Miroslav Kolos and František Karlický published a new paper!
Computational screening of MXene-based catalysts for chlorinated hydrocarbons removal
Link here: https://iopscience.iop.org/article/10.1088/2515-7639/add37d
Abstract:
Chlorinated hydrocarbons, widely used in industrial applications, pose significant environmental and health risks due to their persistence and toxicity. Conventional remediation methods often face efficiency limitations, necessitating the exploration of innovative materials for effective pollutant degradation. MXenes, a novel class of two-dimensional materials, have emerged as promising candidates for environmental remediation due to their exceptional chemical reactivity and tunable surface properties. This study employs density functional theory to investigate trichloroethylene’s (TCE) adsorption and dechlorination mechanisms on variously terminated MXenes.
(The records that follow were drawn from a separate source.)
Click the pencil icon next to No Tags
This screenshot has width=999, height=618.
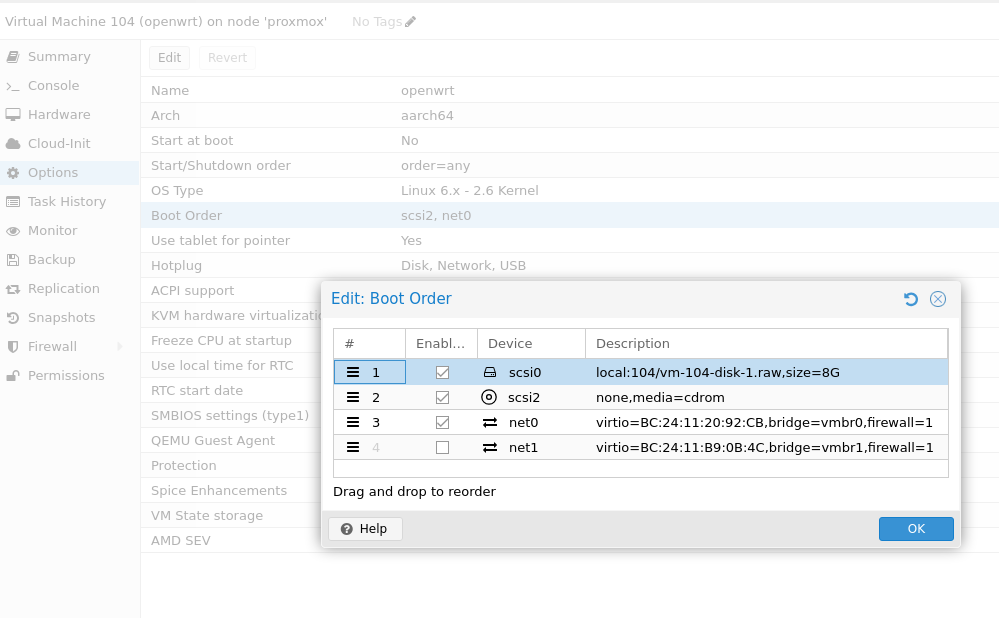(x=411, y=22)
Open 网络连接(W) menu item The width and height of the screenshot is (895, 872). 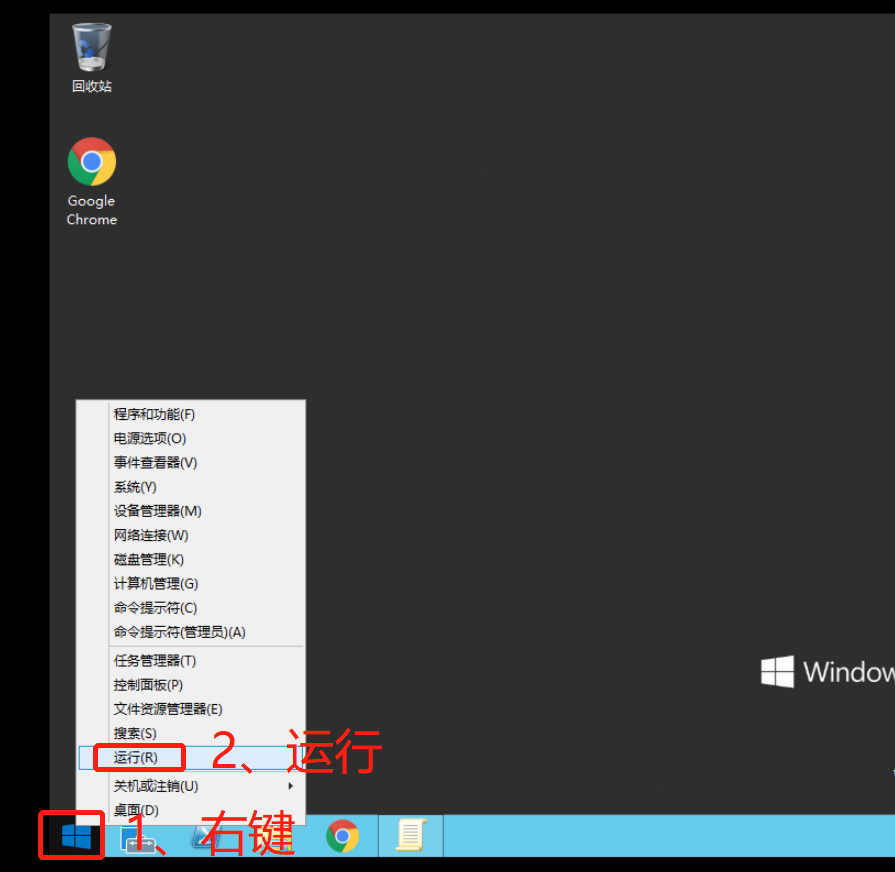151,535
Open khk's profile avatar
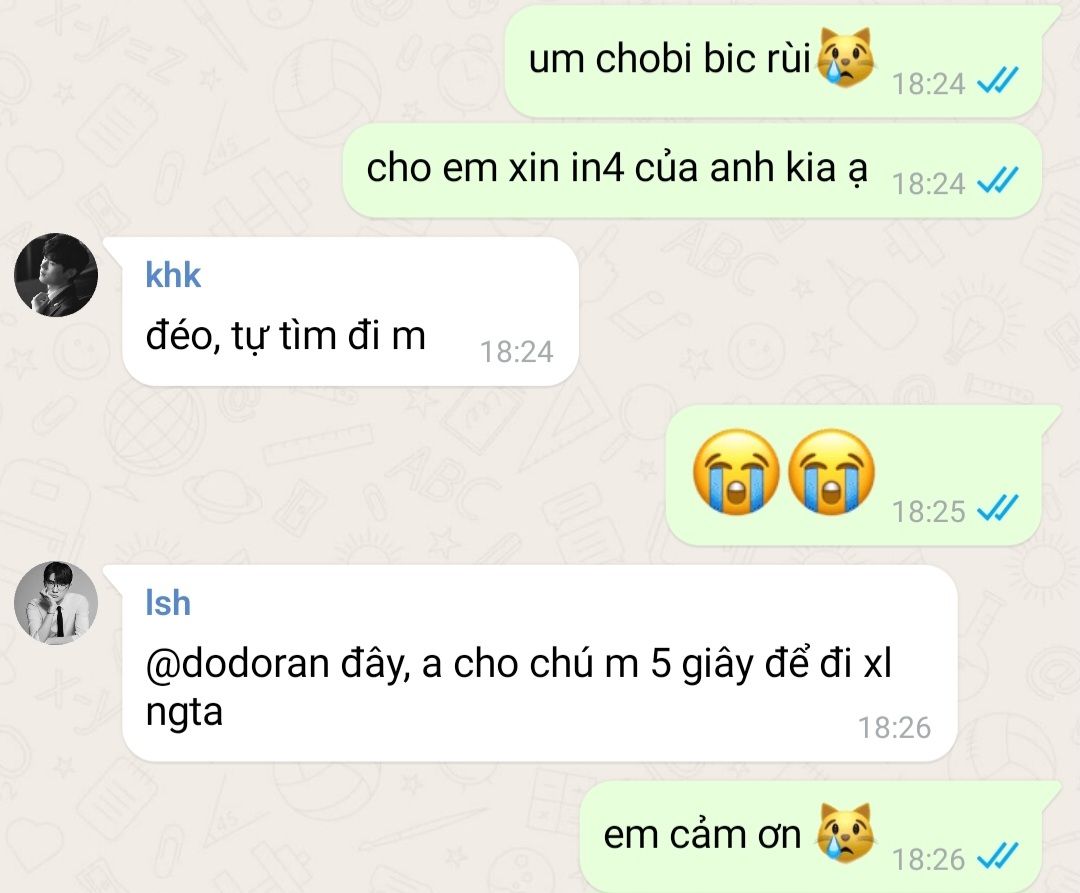Screen dimensions: 1080x893 point(56,275)
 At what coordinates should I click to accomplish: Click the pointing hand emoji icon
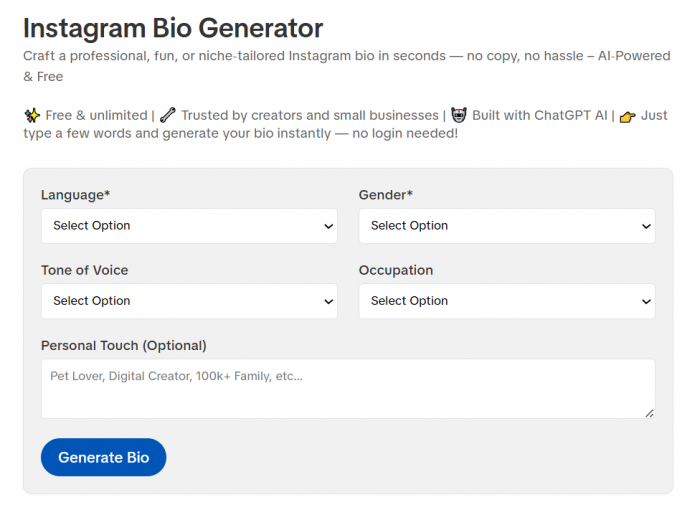pyautogui.click(x=628, y=117)
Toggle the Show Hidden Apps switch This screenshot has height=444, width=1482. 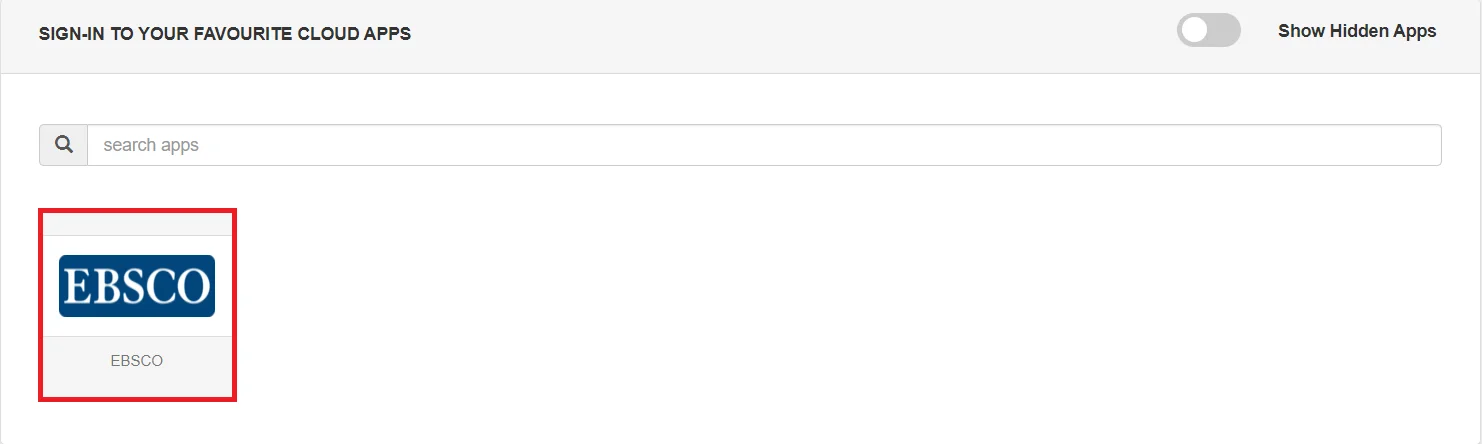(x=1208, y=31)
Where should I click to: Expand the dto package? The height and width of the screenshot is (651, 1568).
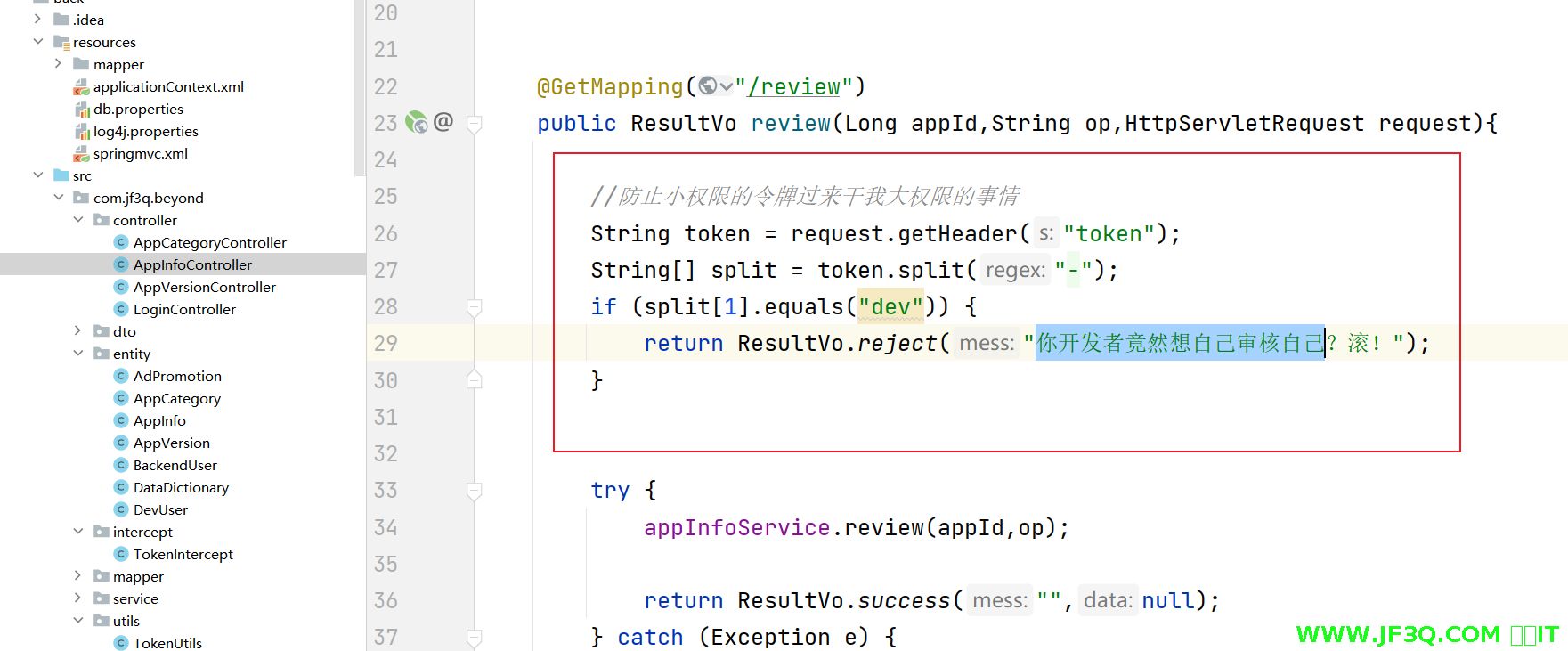(78, 331)
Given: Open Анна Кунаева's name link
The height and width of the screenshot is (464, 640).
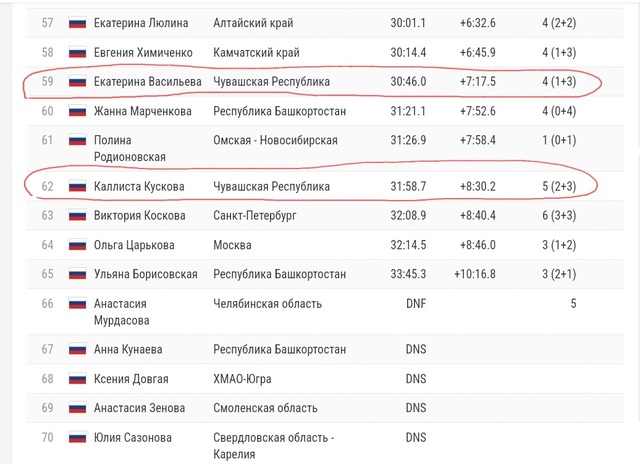Looking at the screenshot, I should click(128, 349).
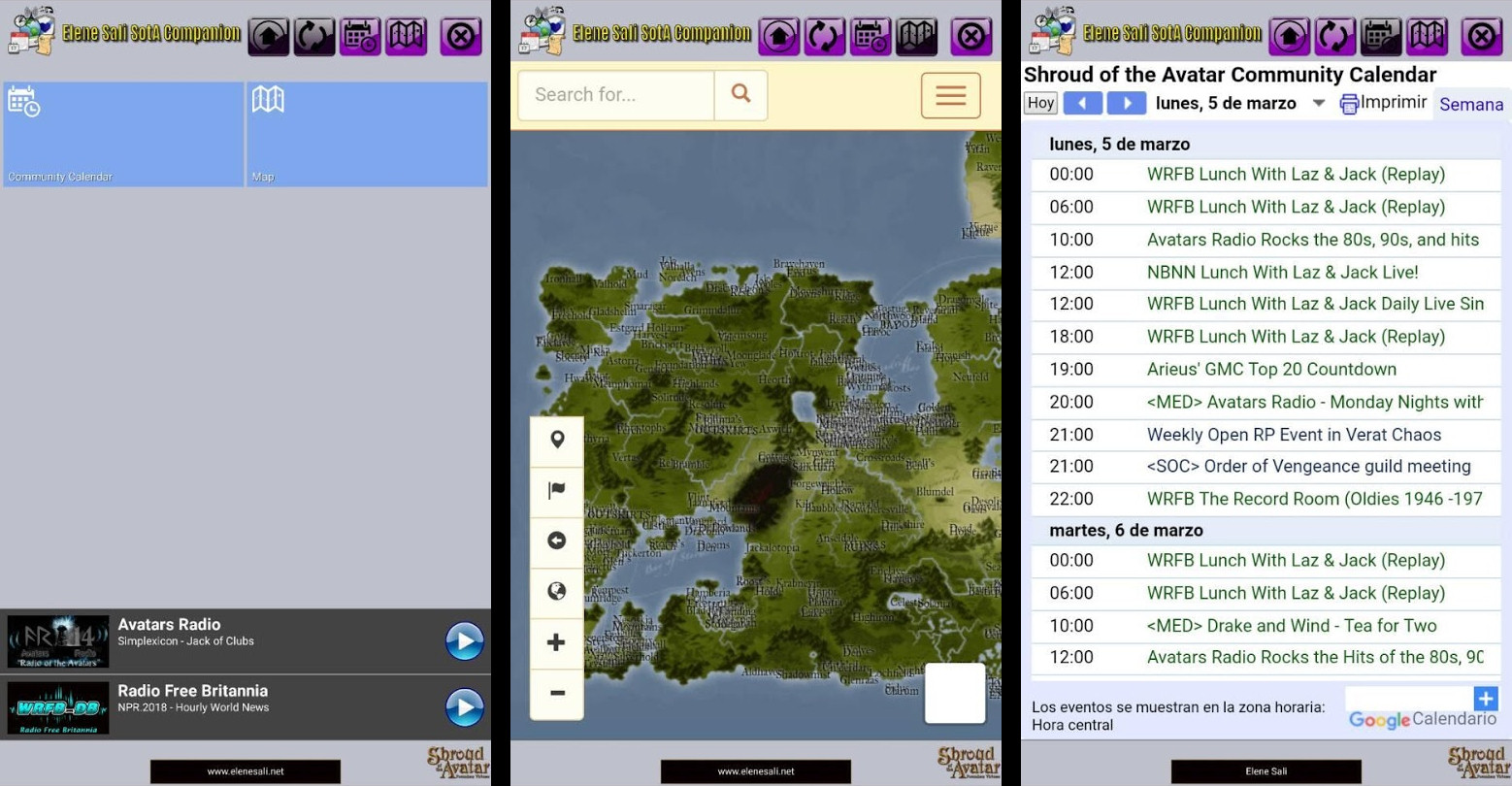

Our results reveal that Ti2C(OH)2 and V2C(OH)2 facilitate spontaneous TCE dechlorination. With realistic termination ratios, the reaction barriers of TCE dechlorations are below 1 eV. Remarkably, only with just 17% of –O terminations substituted by –OH, non-defected Ti2CO2 demonstrates robust dechlorination, forming dichloroethylene and hydrochloric acid (HCl). Additionally, single terminal vacancy MXenes exhibit highly favorable reaction pathways with barriers as low as 0.1 eV. Beyond TCE, chlorinated hydrocarbons lindane and dichlorodiphenyltrichloroethane (DDT) spontaneously dechlorinate on pristine Ti2C(OH)2, underscoring the broad applicability of MXenes in chlorinated hydrocarbon remediation. This work highlights MXenes as scalable, efficient, and versatile materials for addressing persistent organic pollutants, providing critical insights into their mechanisms and potential for practical implementation in environmental cleanup strategies.